Continue the R-help thread below about fitting V3 to its marginal distribution, starting right after its final sentence.

SOURCE:

************

I'm not sure I understand completely what you want to do, but
if the data were frequencies, it sounds like task for fitting a
loglinear model with the model formula
~ V1*V2 + V3
On 3/18/2015 2:17 AM, Luca Meyer wrote:> Hello,
>
> I am facing a quite challenging task (at least to me) and I was wondering
> if someone could advise how R could assist me to speed the task up.
>
> I am dealing with a dataset with 3 discrete variables and one continuous
> variable. The discrete variables are:
>
> V1: 8 modalities
> V2: 13 modalities
> V3: 13 modalities
>
> The continuous variable V4 is a decimal number always greater than zero in
> the marginals of each of the 3 variables but it is sometimes equal to zero
> (and sometimes negative) in the joint tables.
>
> I have got 2 files:
>
> => one with distribution of all possible combinations of V1xV2 (some of
> which are zero or neagtive) and
> => one with the marginal distribution of V3.
>
> I am trying to build the long and narrow dataset V1xV2xV3 in such a way
> that each V1xV2 cell does not get modified and V3 fits as closely as
> possible to its marginal distribution. Does it make sense?
>
> To be even more specific, my 2 input files look like the following.

************

GIVEN ENTRIES:
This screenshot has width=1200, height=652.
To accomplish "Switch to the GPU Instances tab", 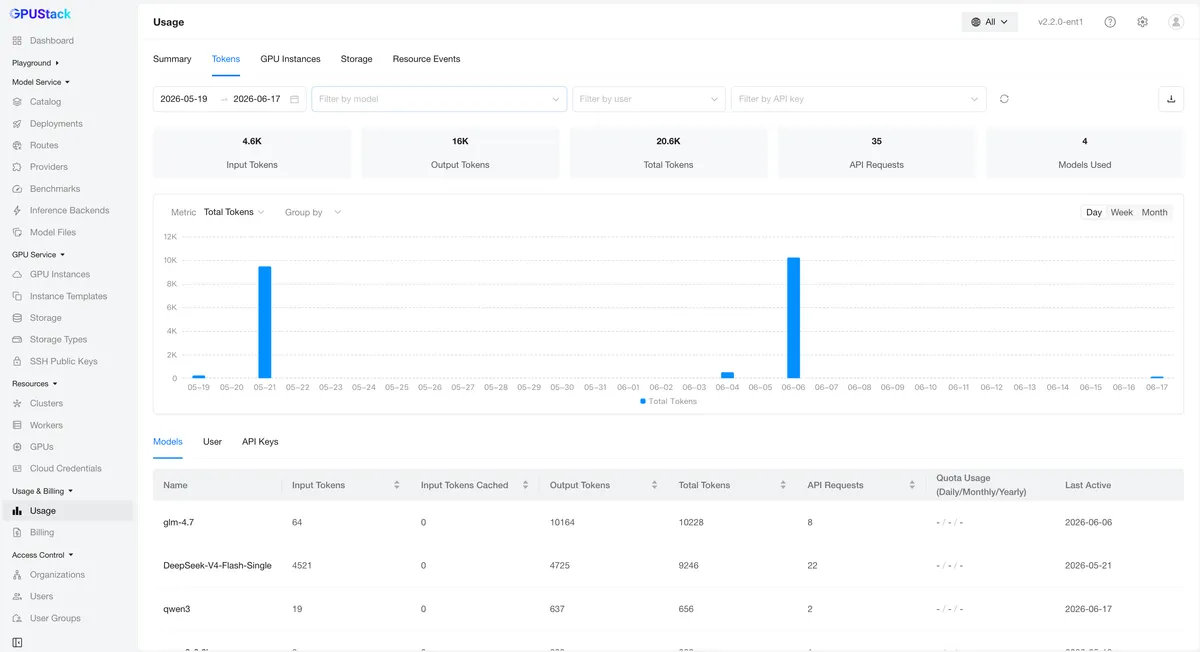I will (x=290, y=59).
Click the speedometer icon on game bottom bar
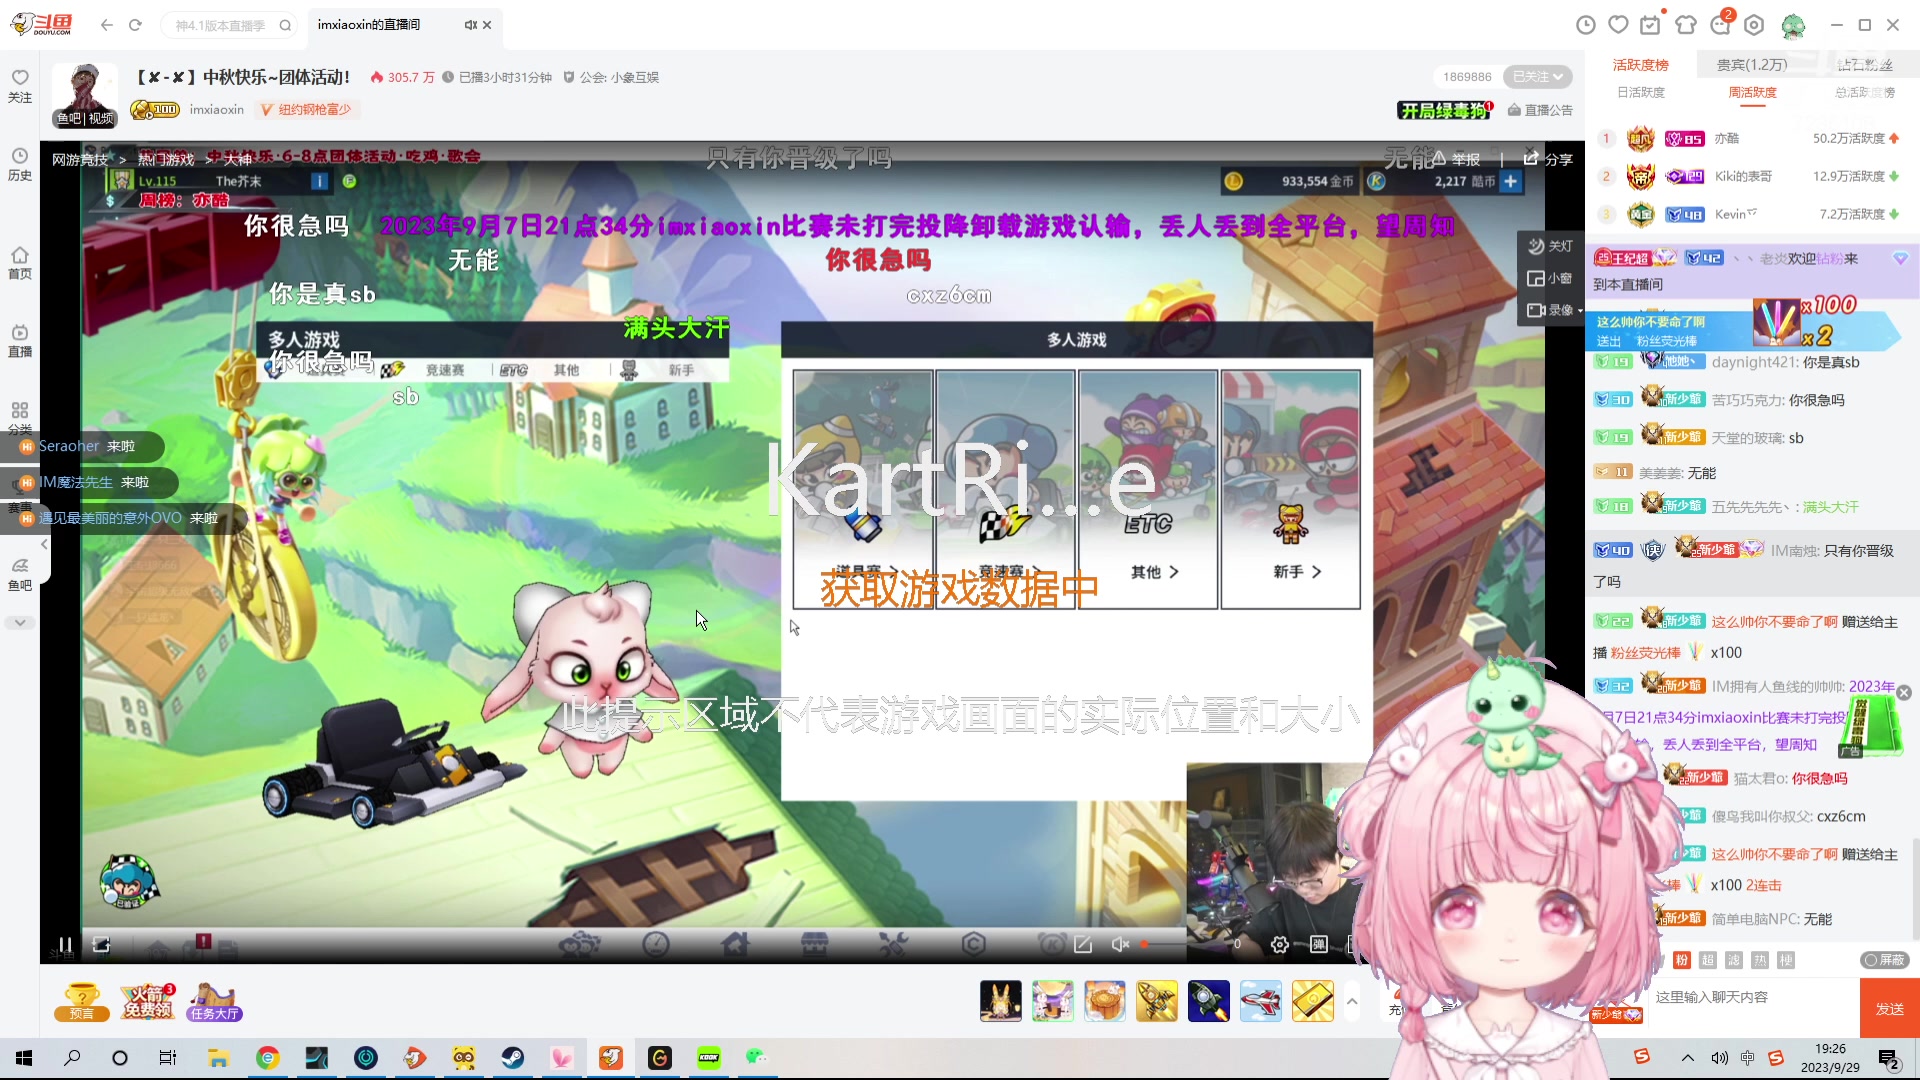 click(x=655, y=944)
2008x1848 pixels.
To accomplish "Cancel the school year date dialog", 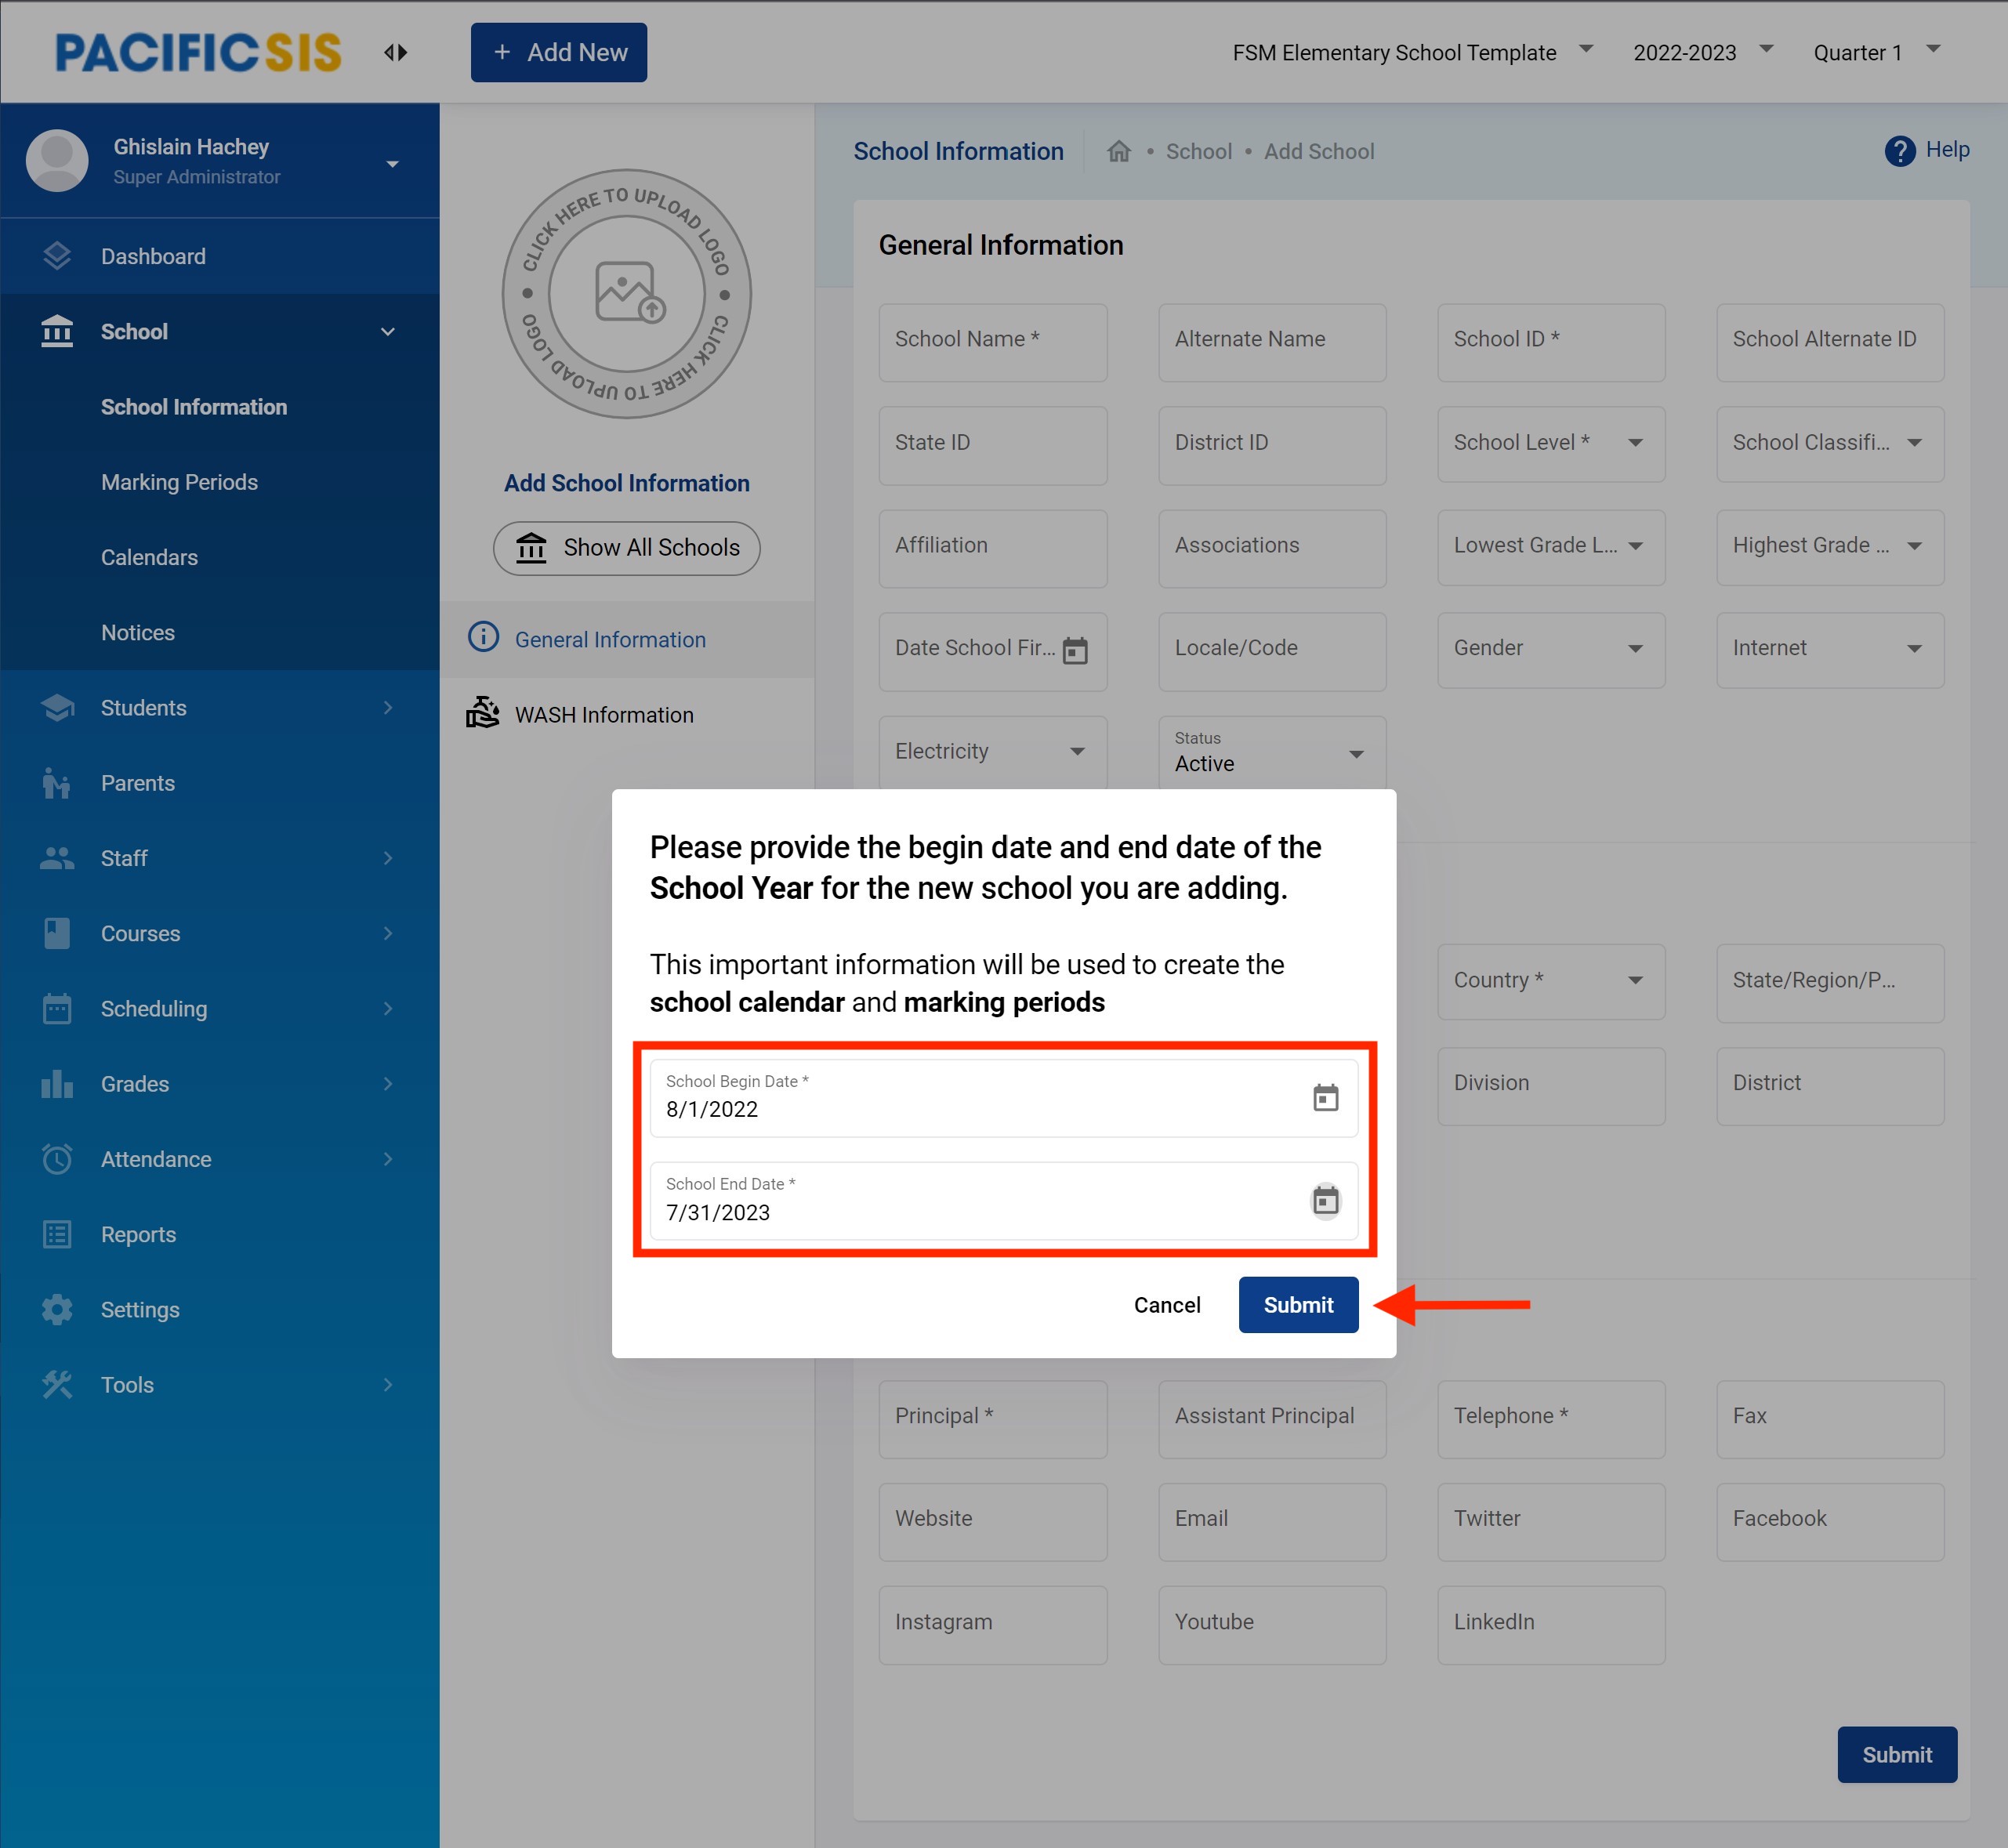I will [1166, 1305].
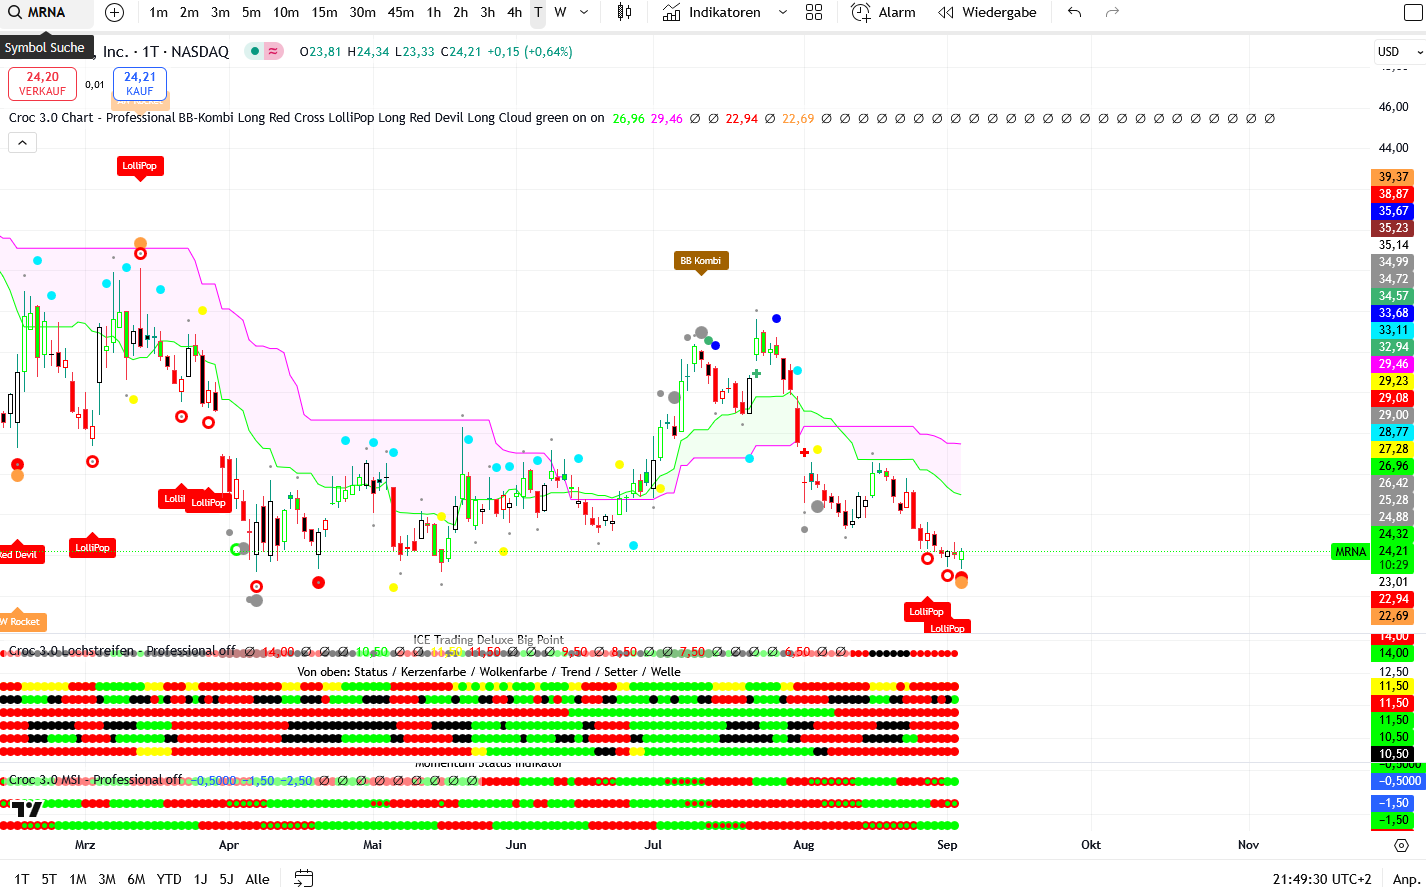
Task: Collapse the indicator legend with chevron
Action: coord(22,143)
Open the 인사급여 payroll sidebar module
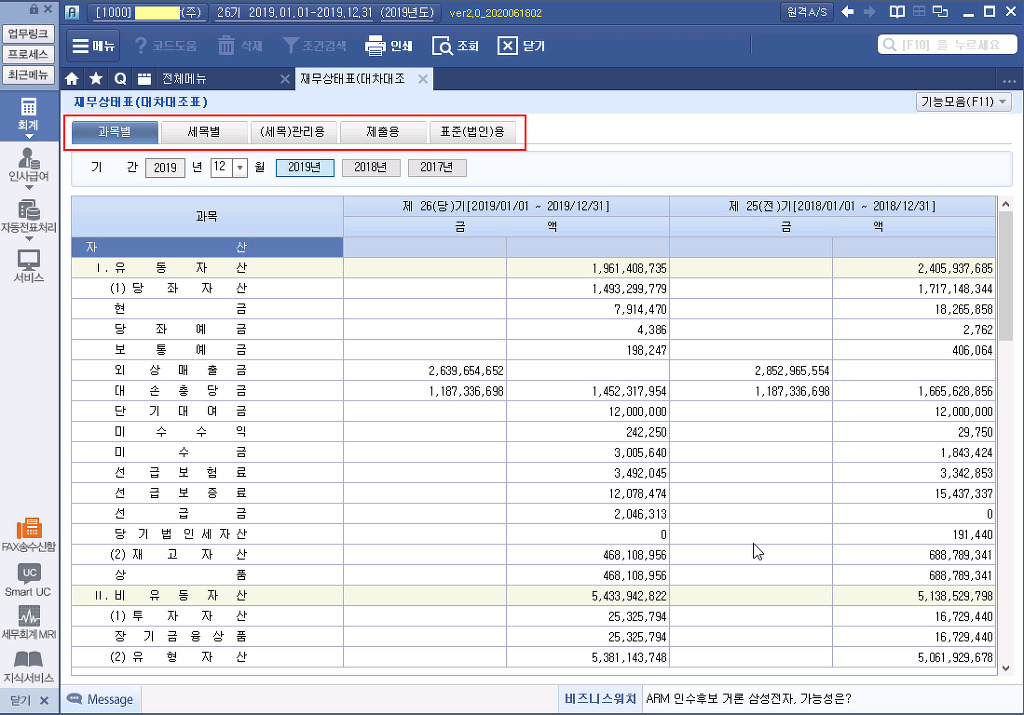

************

TASK OUTPUT:
>
> FILE 1
> V1,V2,V4
> A, A, 24.251
> A, B, 1.065
> (...)
> B, C, 0.294
> B, D, 2.731
> (...)
> H, L, 0.345
> H, M, 0.000
>
> FILE 2
> V3, V4
> A, 1.575
> B, 4.294
> C, 10.044
> (...)
> L, 5.123
> M, 3.334
>
> What I need to achieve is a file such as the following
>
> FILE 3
> V1, V2, V3, V4
> A, A, A, ???
> A, A, B, ???
> (...)
> D, D, E, ???
> D, D, F, ???
> (...)
> H, M, L, ???
> H, M, M, ???
>
> Please notice that FILE 3 need to be such that if I aggregate on V1+V2 I
> recover exactly FILE 1 and that if I aggregate on V3 I can recover a file
> as close as possible to FILE 3 (ideally the same file).
>
> Can anyone suggest how I could do that with R?
>
> Thank you very much indeed for any assistance you are able to provide.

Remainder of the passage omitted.